The Fathers of the Church understood the word Πάσχα (pascha) in many different ways according to their interpretations of Scripture. There were several developments of the meaning of this word during those early centuries.

In the Asian tradition, pascha means passion, the suffering of Christ. This was at the root of the quartodeciman controversy – basing the date of Passover on the Passion (14 Nisan) or on Resurrection Sunday. This trend spread from Asia to Gaul, Africa, Rome and even Alexandria. The whole idea of victory and glory was linked to the Passion, and the Resurrection was seen as a consequence.

This interpretation is found in Jewish writers like Philo of Alexandria and some of the Gnostics. Saint Justin associates the Paschal Lamb of Exodus 12 with the suffering of Christ on the Cross. Melito of Sardis uses the term paschein in the meaning of celebrating the Passion (to suffer) = Passover. Hippolitus follows the same theme: “The Passover that Jesus desired for us was to suffer”. For Hippolitus, Passover is the memory of the immolation of Christ, the exaltation being celebrated at Pentecost. Origen was also of this opinion “most of the brothers … admit that the Passover is so named because of the Saviour’s passion“. This interpretation was certainly influenced by the persecutions of the early Church. It is puzzling to find Christ’s suffering associated with the day of Easter and not the Friday of the Preparation. Predictably, the Latin west is heavily influenced by Tertullian. This tradition entered many Hispanic, Ambrosian and Roman liturgies, in which Easter is considered the day Christ was immolated.

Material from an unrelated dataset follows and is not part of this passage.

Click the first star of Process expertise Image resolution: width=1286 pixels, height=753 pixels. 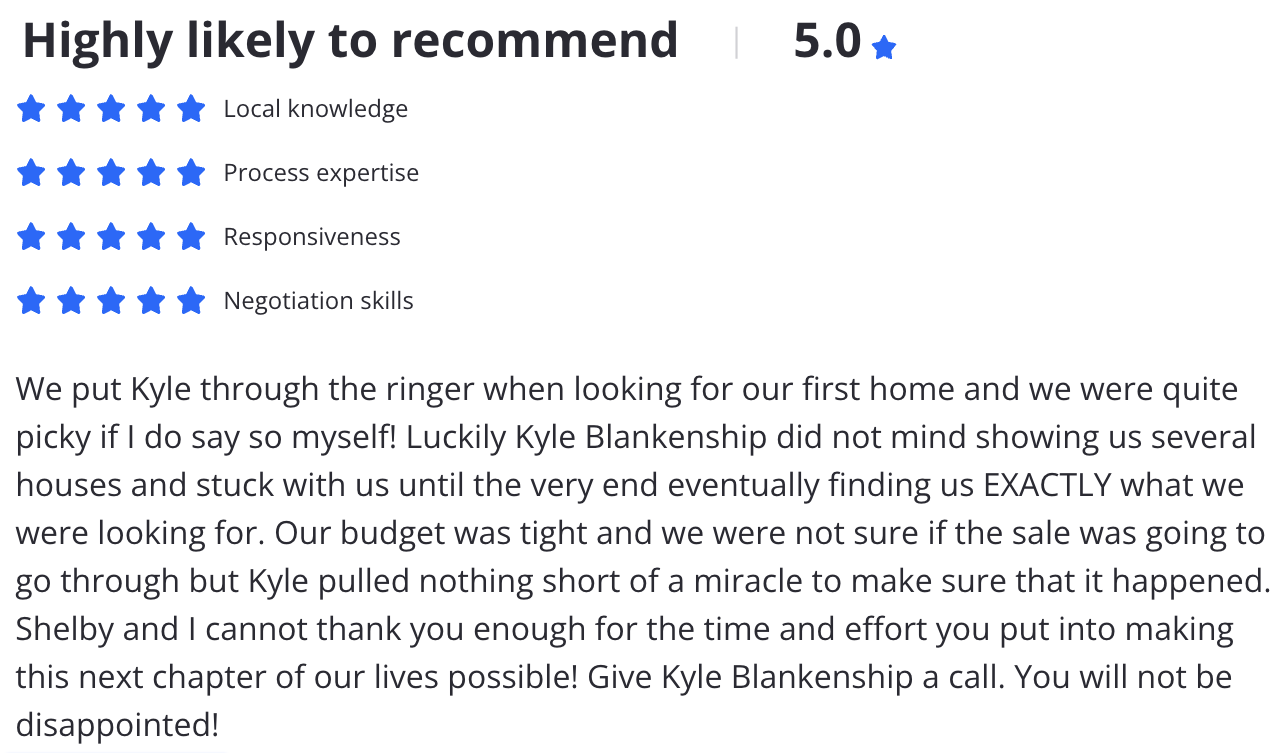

Saint Ambrose introduces transitus in the moral meaning in harmony with the pascha as passion. Saint Augustine is stronger with the transitus as a passage of Christ from death to life – per passionem enim transiit Dominus a morte ad vitam. Some interpretations were very subtly different, especially when they spoke of things like passage by suffering (transitus per passionem) and passing over like the Israelites passing from Egypt on their way to the Promised Land.

One notion of passage is found in the Alexandrian tradition. The passage depicted in the story of the Exodus and in that of Christ takes on an anthropological and allegorical dimension. In this neo-Platonist milieu, Christian life is seen as an exodus – from conversion to faith, to the migration of the body and of this world. This is a human passage. In In leremiam homiliae, Origen says: “And if you went up with him (Christ) to celebrate Passover…” Easter does not mean the Eucharist, but the ascent of man, made possible by the descent of the Logos.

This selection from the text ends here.